It was also show in this study that instructive Notch target genes can be further subdivided into two classes based on their requirement for kinase module subunits; E(spl)m8 requires all four subunits, while cut requires Med12 and Med13, but not Cdk8 and CycC. Cdk8 and CycC may simply increase the ability of the mediator complex to recruit Pol II or promote transcriptional initiation; this model would suggest that E(spl)m8 has a higher activation threshold than cut. Alternatively, Cdk8 and CycC might enhance the function of a transcription factor that is specifically required for the expression of E(spl)m8 but not cut. Good candidates for such factors would be the proneural proteins Achaete or Scute or their partner Daughterless (Janody, 2011).

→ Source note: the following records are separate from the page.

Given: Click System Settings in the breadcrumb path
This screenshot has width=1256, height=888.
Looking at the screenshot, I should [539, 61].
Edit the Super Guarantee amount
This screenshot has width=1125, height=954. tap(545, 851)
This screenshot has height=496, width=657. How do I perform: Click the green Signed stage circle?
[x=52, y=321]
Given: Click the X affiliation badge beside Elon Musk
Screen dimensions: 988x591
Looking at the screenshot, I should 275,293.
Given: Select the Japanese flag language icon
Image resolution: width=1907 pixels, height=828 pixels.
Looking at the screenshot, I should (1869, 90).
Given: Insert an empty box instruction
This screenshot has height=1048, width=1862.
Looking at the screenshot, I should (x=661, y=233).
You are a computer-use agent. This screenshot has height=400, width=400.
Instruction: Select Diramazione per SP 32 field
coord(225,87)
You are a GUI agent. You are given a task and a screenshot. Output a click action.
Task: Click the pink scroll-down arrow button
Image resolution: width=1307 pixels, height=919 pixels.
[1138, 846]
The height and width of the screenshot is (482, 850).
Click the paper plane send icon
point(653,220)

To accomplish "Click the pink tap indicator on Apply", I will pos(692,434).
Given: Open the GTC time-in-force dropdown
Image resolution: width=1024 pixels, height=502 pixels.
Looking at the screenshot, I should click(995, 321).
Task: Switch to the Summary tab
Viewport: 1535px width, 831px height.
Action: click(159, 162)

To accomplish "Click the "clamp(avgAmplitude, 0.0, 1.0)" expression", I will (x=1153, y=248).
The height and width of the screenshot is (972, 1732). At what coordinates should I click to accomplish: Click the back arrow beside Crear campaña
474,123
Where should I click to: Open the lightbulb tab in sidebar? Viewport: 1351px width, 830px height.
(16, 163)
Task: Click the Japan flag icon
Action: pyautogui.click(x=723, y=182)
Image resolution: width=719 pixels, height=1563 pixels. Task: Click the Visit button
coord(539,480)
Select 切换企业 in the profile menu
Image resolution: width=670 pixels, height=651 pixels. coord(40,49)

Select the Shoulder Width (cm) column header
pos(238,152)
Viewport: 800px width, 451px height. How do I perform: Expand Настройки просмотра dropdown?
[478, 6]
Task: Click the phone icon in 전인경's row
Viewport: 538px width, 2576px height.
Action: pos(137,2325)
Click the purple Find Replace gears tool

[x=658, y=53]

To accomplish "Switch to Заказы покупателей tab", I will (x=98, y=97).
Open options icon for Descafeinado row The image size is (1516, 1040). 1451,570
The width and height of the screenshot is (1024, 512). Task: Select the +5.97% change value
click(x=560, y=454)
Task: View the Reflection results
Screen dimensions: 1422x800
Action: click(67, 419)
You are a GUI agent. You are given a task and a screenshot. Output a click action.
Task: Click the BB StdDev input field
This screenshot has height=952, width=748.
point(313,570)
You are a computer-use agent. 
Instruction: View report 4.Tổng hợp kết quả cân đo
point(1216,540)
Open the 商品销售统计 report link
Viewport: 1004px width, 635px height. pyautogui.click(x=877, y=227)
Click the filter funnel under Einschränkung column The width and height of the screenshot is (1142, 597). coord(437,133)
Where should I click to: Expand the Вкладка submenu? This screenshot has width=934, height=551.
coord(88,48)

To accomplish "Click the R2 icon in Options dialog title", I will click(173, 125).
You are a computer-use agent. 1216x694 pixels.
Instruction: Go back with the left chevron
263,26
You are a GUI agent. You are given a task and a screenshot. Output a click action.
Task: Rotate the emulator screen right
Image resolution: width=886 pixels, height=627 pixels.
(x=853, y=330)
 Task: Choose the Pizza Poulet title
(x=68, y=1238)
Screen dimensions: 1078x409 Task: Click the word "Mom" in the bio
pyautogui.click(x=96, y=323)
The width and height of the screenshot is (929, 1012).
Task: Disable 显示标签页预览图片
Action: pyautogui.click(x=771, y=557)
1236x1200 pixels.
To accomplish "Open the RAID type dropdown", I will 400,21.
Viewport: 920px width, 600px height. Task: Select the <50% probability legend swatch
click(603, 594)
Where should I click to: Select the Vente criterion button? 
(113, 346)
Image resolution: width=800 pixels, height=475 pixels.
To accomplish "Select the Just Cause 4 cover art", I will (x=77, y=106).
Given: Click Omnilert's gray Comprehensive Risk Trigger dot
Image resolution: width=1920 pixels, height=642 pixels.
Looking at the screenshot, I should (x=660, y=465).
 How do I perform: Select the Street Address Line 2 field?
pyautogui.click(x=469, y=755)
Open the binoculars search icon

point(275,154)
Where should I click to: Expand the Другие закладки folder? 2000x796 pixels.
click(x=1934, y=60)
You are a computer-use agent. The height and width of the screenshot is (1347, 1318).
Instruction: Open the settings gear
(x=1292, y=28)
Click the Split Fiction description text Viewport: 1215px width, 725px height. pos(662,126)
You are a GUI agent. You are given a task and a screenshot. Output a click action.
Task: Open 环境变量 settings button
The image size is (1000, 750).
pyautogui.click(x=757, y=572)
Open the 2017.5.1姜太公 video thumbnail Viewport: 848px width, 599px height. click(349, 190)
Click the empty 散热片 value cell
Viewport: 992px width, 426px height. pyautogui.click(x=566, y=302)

The mechanism by which the kinase module is recruited to promote the activation of instructive target genes is not yet clear. Although Mam proteins are well-characterized coactivators for Nintra, this study found that Mam is necessary for the activation of both instructive and permissive genes. It may thus have a general function in transcriptional activation, such as recruiting histone acetyltransferases or stabilizing the Notch-Su(H) complex. A coactivator that recruits Med12 and Med13 specifically to instructive target genes to promote activation may remain to be identified. The current results, like recent reports demonstrating that the arrangement of Su(H) binding sites can affect the interactions between Notch and its coactivators, highlight the complexity in the mechanisms through which promoter elements respond to Notch signaling (Janody, 2011).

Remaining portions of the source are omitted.